Светлана с шаловливым вызовом посмотрела мужу в глаза.
— Почему? Чем же глупышке заниматься? «Я советую совесть гнать прочь, будет время еще сосчитаться…»
— Никогда не советуй другим того, что не способна сделать сама. Совесть — это лучшее, что есть в человеке. Не зря веками искали ей точное определение. Называли и зеркалом души, и сердечным караульщиком, и обвинителем, и свидетелем, и судьей…
— …и когтистым зверем, скребущим сердце, — добавила Светлана.
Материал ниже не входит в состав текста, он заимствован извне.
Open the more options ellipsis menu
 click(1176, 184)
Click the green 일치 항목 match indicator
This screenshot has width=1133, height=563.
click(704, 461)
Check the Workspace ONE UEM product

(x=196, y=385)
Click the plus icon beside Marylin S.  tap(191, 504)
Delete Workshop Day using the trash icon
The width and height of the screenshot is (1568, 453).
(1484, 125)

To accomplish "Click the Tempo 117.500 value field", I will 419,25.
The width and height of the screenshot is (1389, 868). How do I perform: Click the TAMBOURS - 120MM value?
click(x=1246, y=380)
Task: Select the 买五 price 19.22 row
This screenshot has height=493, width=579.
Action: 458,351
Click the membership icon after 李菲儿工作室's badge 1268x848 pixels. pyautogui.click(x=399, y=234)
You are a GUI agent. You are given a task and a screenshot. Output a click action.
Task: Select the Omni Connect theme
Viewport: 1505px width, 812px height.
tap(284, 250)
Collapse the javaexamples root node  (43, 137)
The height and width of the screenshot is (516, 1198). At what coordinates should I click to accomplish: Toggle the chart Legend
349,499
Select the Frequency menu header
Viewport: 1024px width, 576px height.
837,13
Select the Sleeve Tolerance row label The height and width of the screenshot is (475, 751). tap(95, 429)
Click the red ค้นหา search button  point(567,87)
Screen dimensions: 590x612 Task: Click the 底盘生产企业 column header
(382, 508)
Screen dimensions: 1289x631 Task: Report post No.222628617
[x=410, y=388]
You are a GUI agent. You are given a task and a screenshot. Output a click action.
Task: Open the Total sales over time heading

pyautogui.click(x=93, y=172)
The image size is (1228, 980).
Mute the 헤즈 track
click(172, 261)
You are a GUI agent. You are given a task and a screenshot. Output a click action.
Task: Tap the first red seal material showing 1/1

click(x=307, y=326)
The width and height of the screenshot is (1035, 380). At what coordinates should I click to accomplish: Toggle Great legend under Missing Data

— А вот у Лермонтова — «совесть вернее памяти».
— Это мне непонятно.
— Что же тут непонятного? Память всегда пытается остеречь печальными аналогиями из собственного или чужого опыта, не позволяет сделать решительного шага, пугает последствиями. А совесть пересиливает страхи памяти, делает робкого храбрецом, а того, кто пытается прикрыться завесой рассуждений, голеньким ставит перед самим собой и призывает: полюбуйся каков!
— Твоя совесть чиста, — артачилась Светлана. — И почему, собственно, ты должен помогать Кроханову? Если он выскочит сухим из воды и укрепится на своем посту, от этого и заводу и людям будет только хуже.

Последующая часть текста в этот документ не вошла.